Brief:
Where the records below reach the line containing "Cantidad (917, 452)", start transcribing, and end with the line containing "Image resolution: width=1280, height=2079.", exactly and with nothing else added.

The data:

+---+

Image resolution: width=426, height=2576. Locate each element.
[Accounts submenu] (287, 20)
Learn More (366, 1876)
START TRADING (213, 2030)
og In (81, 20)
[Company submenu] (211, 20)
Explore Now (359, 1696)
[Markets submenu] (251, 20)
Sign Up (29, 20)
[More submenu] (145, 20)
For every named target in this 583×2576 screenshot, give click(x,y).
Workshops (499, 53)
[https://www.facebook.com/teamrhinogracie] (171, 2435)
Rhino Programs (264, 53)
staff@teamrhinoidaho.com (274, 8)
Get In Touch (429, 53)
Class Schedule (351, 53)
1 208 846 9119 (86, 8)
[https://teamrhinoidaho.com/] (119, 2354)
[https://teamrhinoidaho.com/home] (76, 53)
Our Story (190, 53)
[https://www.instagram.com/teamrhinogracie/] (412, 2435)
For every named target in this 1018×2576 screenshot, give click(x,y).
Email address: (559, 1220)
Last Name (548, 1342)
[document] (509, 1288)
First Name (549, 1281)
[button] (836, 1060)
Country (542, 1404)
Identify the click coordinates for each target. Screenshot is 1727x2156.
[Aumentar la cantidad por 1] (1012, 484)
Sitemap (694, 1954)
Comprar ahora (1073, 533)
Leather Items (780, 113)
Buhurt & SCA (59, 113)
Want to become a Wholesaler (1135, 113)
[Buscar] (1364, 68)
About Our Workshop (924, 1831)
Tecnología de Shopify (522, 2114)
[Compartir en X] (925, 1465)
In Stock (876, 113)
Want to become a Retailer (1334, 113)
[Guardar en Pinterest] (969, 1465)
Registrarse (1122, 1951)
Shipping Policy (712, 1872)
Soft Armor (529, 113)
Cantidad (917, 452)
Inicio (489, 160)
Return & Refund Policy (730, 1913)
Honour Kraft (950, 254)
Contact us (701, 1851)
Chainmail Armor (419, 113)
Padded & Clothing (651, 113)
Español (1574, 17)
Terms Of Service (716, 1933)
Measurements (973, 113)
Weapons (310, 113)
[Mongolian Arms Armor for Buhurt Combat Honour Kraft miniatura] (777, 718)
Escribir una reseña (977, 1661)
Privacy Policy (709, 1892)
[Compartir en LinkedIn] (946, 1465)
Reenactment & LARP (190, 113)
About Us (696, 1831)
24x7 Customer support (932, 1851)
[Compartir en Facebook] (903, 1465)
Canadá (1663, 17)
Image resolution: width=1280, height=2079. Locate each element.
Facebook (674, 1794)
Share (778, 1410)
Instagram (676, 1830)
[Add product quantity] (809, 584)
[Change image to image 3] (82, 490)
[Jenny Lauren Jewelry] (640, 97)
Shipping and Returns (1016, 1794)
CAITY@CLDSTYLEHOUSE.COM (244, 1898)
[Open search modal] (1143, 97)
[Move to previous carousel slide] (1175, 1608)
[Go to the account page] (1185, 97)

+---+

Answer section:
Cantidad (917, 452)
Inicio (489, 160)
Return & Refund Policy (730, 1913)
Honour Kraft (950, 254)
Contact us (701, 1851)
Chainmail Armor (419, 113)
Padded & Clothing (651, 113)
Español (1574, 17)
Terms Of Service (716, 1933)
Measurements (973, 113)
Weapons (310, 113)
[Mongolian Arms Armor for Buhurt Combat Honour Kraft miniatura] (777, 718)
Escribir una reseña (977, 1661)
Privacy Policy (709, 1892)
[Compartir en LinkedIn] (946, 1465)
Reenactment & LARP (190, 113)
About Us (696, 1831)
24x7 Customer support (932, 1851)
[Compartir en Facebook] (903, 1465)
Canadá (1663, 17)
Image resolution: width=1280, height=2079. Locate each element.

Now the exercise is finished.